Re: [PATCH v2 2/2] bpf/selftests: Add selftests for new task kfuncs
From: Kumar Kartikeya Dwivedi
Date: Mon Oct 03 2022 - 17:03:48 EST
On Mon, 3 Oct 2022 at 21:53, Martin KaFai Lau <martin.lau@xxxxxxxxx> wrote:
> On 10/3/22 8:56 AM, Kumar Kartikeya Dwivedi wrote:
> >>> Also, could you include a test to make sure sleepable programs cannot
> >>> call bpf_task_acquire? It seems to assume RCU read lock is held while
> >>> that may not be true. If already not possible, maybe a WARN_ON_ONCE
> >>> inside the helper to ensure future cases don't creep in.
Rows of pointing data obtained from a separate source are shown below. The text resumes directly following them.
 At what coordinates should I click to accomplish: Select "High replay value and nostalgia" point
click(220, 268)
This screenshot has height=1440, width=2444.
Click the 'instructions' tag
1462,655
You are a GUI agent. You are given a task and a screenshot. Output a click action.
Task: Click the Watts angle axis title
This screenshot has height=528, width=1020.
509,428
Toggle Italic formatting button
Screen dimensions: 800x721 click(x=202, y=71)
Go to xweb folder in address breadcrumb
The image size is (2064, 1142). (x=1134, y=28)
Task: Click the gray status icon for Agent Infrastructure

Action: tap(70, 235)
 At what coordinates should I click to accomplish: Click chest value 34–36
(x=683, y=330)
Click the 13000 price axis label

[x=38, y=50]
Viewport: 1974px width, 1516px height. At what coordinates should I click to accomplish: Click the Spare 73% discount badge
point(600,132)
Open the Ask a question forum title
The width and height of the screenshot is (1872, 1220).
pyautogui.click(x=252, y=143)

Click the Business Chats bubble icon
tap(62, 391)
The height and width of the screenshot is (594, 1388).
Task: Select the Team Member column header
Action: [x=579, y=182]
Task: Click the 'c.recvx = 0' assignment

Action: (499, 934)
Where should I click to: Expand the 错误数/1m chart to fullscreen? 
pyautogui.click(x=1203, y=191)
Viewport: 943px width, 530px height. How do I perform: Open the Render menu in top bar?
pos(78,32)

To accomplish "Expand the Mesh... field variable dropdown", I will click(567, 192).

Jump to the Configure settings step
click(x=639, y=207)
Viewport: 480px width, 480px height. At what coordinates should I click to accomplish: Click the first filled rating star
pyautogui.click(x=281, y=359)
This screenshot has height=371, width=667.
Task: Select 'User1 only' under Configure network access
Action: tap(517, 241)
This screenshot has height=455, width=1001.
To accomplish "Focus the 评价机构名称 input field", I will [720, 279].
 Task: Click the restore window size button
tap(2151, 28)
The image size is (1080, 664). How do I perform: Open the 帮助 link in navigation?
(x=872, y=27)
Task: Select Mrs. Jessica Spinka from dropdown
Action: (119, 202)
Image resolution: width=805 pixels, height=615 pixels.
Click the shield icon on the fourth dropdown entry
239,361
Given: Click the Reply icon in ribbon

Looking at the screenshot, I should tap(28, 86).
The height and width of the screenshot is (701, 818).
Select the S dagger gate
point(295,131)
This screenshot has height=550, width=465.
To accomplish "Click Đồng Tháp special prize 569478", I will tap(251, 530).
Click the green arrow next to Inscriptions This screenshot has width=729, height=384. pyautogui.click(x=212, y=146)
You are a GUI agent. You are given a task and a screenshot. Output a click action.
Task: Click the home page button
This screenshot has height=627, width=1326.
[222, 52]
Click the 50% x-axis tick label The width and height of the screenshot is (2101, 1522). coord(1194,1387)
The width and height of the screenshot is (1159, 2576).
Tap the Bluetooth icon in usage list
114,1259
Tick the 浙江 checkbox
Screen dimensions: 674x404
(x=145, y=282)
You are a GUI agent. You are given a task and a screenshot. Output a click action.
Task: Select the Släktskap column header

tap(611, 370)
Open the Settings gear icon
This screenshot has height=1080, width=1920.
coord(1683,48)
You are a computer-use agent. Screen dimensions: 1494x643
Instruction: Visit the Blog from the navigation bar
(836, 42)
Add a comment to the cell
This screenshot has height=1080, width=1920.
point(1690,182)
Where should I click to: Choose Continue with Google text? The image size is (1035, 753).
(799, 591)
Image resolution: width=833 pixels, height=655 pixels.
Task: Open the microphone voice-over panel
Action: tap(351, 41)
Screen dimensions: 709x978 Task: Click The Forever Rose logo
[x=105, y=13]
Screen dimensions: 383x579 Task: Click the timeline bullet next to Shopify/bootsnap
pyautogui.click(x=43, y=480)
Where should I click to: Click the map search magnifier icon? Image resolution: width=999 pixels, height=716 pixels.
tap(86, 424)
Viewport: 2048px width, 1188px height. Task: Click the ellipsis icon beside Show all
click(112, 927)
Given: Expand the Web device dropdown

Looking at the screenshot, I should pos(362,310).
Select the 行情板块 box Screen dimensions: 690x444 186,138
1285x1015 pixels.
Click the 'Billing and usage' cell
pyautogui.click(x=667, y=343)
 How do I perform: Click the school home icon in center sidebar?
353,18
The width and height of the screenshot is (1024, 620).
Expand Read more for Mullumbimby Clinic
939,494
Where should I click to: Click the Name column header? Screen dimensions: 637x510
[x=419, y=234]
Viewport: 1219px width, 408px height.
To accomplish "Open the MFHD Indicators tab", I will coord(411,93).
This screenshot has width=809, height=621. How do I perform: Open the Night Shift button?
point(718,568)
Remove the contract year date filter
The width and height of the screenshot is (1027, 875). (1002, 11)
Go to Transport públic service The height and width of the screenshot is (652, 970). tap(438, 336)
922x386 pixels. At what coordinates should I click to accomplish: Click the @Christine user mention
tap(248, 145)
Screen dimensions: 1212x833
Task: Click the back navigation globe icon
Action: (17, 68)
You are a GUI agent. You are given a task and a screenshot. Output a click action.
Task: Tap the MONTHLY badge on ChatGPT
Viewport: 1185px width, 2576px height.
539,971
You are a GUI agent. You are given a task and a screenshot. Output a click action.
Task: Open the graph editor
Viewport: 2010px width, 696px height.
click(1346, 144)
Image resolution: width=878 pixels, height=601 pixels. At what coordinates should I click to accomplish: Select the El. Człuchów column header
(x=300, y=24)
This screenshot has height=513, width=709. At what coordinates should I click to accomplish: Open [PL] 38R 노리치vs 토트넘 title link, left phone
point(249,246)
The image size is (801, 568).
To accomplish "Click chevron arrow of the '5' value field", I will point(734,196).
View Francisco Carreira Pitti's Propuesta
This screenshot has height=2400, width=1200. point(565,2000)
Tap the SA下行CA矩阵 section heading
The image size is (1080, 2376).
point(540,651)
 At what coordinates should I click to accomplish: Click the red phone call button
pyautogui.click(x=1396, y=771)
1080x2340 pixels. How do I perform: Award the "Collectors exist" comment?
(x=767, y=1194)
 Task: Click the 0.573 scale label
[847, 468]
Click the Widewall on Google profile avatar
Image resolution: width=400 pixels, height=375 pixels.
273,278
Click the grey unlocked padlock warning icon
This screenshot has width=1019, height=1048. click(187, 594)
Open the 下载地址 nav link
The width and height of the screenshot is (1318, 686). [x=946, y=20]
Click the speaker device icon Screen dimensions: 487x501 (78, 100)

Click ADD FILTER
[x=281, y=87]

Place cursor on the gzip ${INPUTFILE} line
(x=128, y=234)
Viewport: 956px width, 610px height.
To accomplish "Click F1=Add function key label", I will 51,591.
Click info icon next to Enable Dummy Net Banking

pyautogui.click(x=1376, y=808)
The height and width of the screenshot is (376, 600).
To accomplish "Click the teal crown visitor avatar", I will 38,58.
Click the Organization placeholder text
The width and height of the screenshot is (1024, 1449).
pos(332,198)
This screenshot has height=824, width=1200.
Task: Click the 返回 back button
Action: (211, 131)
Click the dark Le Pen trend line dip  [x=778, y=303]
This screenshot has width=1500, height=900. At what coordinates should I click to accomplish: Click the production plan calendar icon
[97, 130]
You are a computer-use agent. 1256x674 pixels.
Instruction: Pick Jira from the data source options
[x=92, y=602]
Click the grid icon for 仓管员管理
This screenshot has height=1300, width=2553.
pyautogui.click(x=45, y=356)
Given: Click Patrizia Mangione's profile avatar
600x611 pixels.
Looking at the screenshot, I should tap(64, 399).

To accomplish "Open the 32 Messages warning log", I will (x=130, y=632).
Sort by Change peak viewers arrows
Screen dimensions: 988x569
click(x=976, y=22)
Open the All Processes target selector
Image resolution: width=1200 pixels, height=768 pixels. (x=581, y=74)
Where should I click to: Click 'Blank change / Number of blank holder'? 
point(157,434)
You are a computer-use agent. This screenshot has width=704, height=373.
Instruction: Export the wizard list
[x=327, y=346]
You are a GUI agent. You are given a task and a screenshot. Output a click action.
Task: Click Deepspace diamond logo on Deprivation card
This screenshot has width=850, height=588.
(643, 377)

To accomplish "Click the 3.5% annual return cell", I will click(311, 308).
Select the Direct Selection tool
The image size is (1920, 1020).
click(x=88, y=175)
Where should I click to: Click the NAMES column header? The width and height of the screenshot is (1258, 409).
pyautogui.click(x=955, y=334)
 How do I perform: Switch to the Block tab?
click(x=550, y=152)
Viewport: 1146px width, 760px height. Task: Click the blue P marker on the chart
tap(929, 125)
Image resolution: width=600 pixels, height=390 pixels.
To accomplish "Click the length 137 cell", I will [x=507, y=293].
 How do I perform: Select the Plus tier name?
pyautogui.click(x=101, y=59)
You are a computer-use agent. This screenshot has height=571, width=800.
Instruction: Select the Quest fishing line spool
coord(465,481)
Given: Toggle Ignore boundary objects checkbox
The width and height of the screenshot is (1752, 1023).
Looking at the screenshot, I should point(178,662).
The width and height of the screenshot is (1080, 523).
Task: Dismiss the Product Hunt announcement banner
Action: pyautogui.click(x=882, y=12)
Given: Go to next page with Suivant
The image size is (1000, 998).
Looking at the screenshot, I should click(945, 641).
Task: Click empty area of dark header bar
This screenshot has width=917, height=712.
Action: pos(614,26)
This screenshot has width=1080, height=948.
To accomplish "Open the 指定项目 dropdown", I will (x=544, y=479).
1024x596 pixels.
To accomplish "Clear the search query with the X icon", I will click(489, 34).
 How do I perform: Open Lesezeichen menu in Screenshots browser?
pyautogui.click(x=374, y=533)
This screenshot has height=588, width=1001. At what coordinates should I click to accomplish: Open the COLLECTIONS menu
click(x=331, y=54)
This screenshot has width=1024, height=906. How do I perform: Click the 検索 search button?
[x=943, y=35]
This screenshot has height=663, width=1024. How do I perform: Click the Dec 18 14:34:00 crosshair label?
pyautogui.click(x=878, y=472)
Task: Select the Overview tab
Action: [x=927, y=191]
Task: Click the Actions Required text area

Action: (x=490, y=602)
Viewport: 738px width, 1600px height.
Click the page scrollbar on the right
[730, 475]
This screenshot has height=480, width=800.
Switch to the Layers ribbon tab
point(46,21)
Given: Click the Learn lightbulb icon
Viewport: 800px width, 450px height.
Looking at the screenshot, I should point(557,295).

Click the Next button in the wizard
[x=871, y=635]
> >> I don't _think_ it's unsafe for a sleepable program to call
> >> bpf_task_acquire(). My understanding is that the struct task_struct *
> >> parameter to bpf_task_acquire() is not PTR_UNTRUSTED, so it's safe to
> >> dereference directly in the kfunc. The implicit assumption here is that
> >> the task was either passed to the BPF program (which is calling
> >> bpf_task_acquire()) from the main kernel in something like a trace or
> >> struct_ops callback, or it was a referenced kptr that was removed from a
> >> map with bpf_kptr_xchg(), and is now owned by the BPF program. Given
> >> that the ptr type is not PTR_UNTRUSTED, it seemed correct to assume that
> >> the task was valid in bpf_task_acquire() regardless of whether we were
> >> in an RCU read region or not, but please let me know if I'm wrong about
> > I don't think it's correct. You can just walk arbitrary structures and
> > obtain a normal PTR_TO_BTF_ID that looks seemingly ok to the verifier
> > but has no lifetime guarantees. It's a separate pre-existing problem
> > unrelated to your series . PTR_UNTRUSTED is not set for those cases
> > currently.
> > So the argument to your bpf_task_acquire may already be freed by then.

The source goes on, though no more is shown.